ITEM 26. PERSONS CONTROLLED BY OR UNDER COMMON CONTROL WITH THE DEPOSITOR
OR REGISTRANT
Pruco Life Insurance Company ("Pruco Life"), a corporation organized under the
laws of Arizona, is a direct, wholly-owned subsidiary of The Prudential
Insurance Company of America, ("Prudential"), a mutual life insurance company
organized under the laws of New Jersey. The subsidiaries of Prudential and short
descriptions of each are set forth on the following pages.
Pruco Life may be deemed to control its two wholly-owned subsidiaries, Pruco
Life Insurance Company of New Jersey ("Pruco Life of New Jersey") and The
Prudential Insurance Company of Arizona ("PLICA"). Pruco Life may also be deemed
to control the following separate accounts which are registered as unit
investment trusts under the Investment Company Act of 1940: the Pruco Life
Variable Appreciable Account, the Pruco Life Variable Insurance Account, the
Pruco Life Single Premium Variable Life Account, the Pruco Life Variable
Universal Account, the Pruco Life PRUvider Variable Appreciable Account, the
Pruco Life Single Premium Variable Annuity Account, the Pruco Life Flexible
Premium Variable Annuity Account (Registrant) (separate accounts of Pruco Life),
the Pruco Life of New Jersey Variable Appreciable Account, the Pruco Life of New
Jersey Variable Insurance Account, the Pruco Life of New Jersey Single Premium
Variable Life Account, and the Pruco Life of New Jersey Single Premium Variable
Annuity Account (separate accounts of Pruco Life of New Jersey).

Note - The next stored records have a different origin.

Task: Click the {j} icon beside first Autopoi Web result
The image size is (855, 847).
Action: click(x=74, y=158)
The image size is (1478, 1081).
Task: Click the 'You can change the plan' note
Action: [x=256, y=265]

The above-referenced separate accounts, along with Prudential and certain of
Prudential's separate accounts, hold the majority of the shares of The
Prudential Series Fund, Inc., a Maryland corporation. In addition, The
Prudential holds all the shares of Prudential's Gibraltar Fund, a Maryland
Corporation, in three of its separate accounts. The Prudential Series Fund, Inc.
and Prudential's Gibraltar Fund are registered as open-end diversified,
management investment companies under the Investment Company Act of 1940.

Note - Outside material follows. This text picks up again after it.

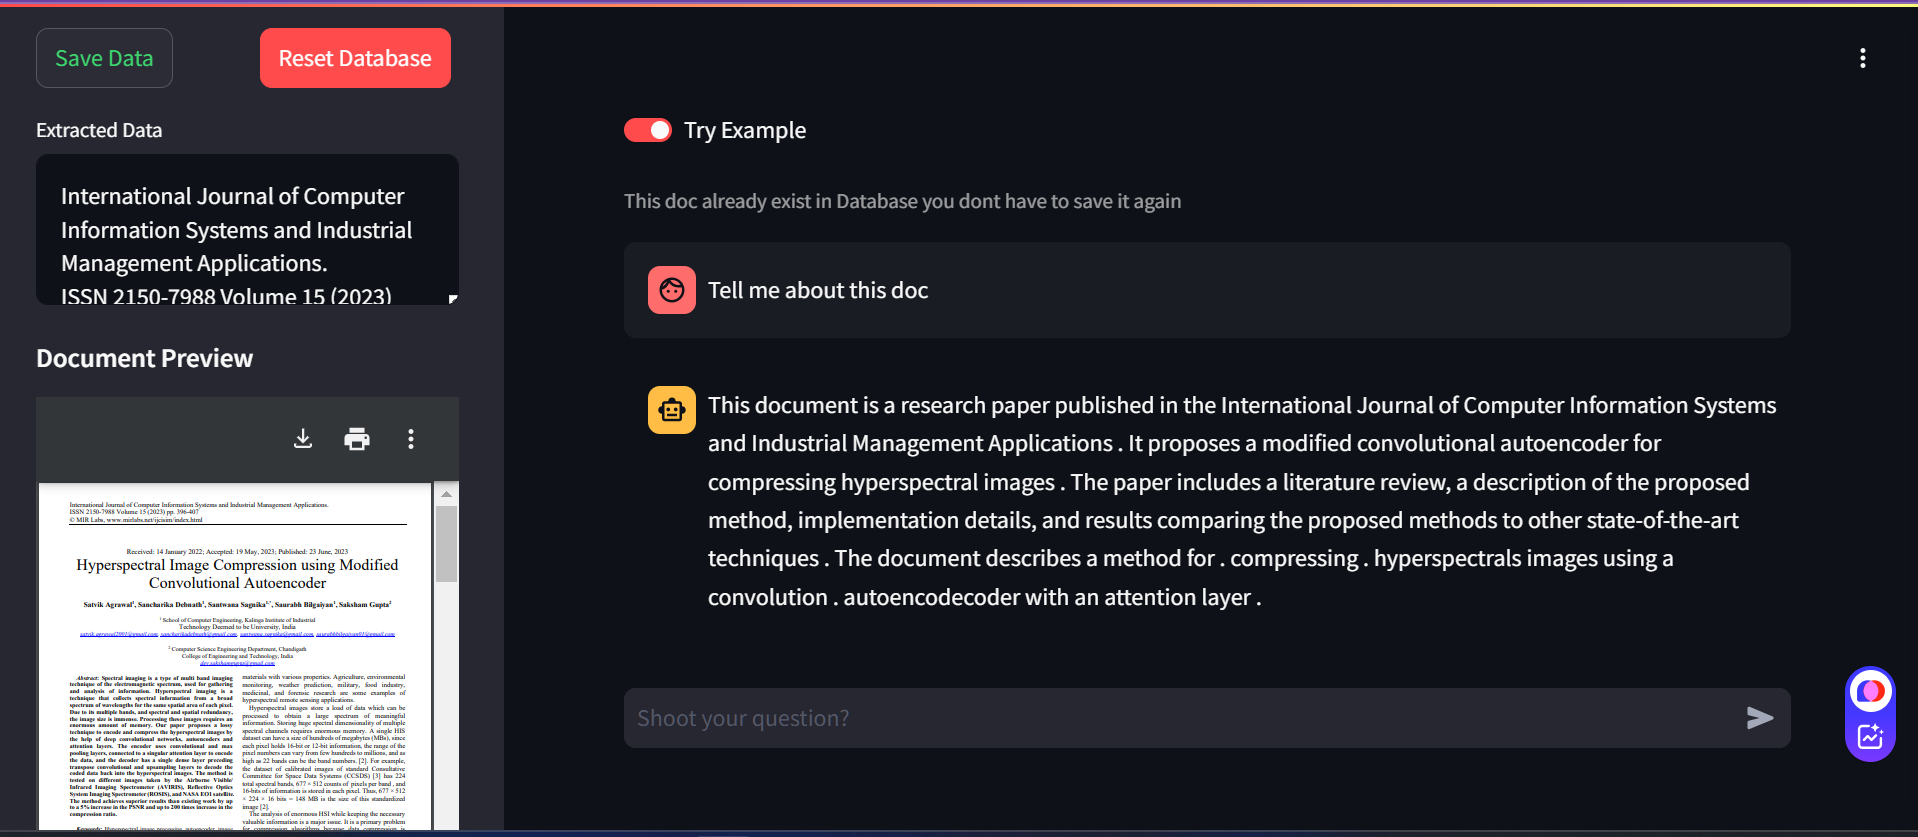Click the PDF preview vertical scrollbar thumb
The width and height of the screenshot is (1918, 837).
click(446, 543)
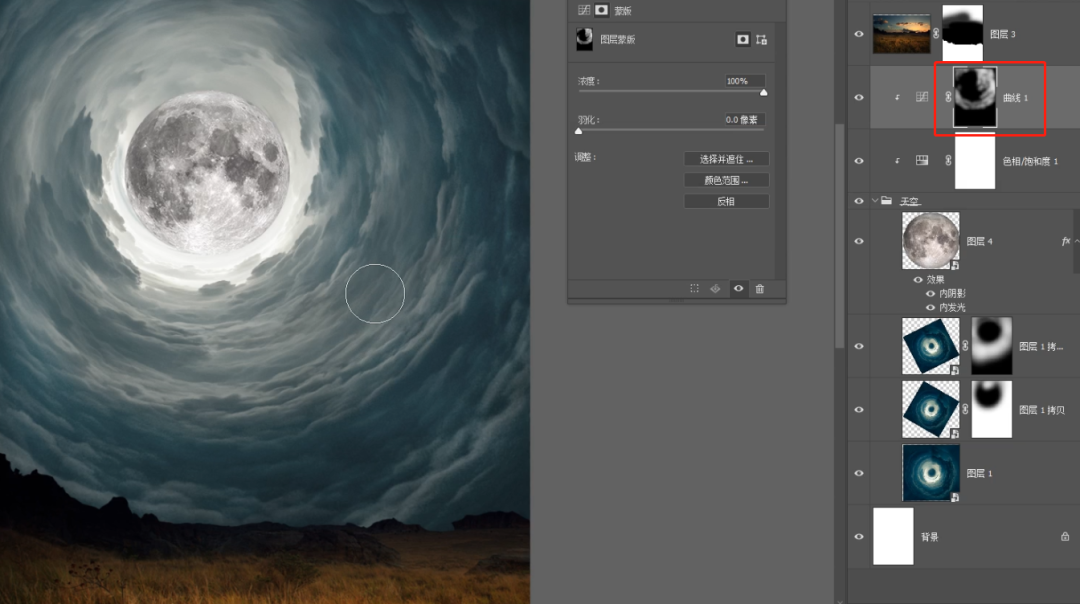
Task: Click the 反相 button
Action: (x=726, y=201)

Additionally, the aforementioned separate accounts of Prudential are registered
as unit investment trusts under the Investment Company Act of 1940.
In addition, Pruco Life may also be deemed to be under common control with The
Prudential Variable Contract Account-2, The Prudential Variable Contract
Account-10, and The Prudential Variable Contract Account-11, separate accounts
of Prudential, all of which are registered as open-end, diversified, management
investment companies under the Investment Company Act of 1940 and with the
Prudential Variable Contract Account-24, a registered unit investment trust.
The subsidiaries of Prudential and short descriptions of each are listed under
Item 25 of Post-Effective Amendment No. 32 to the Form N-1A Registration
Statement for The Prudential Series Fund, Inc., Registration No. 2-80896, filed
February 28, 1997, the text of which is hereby incorporated.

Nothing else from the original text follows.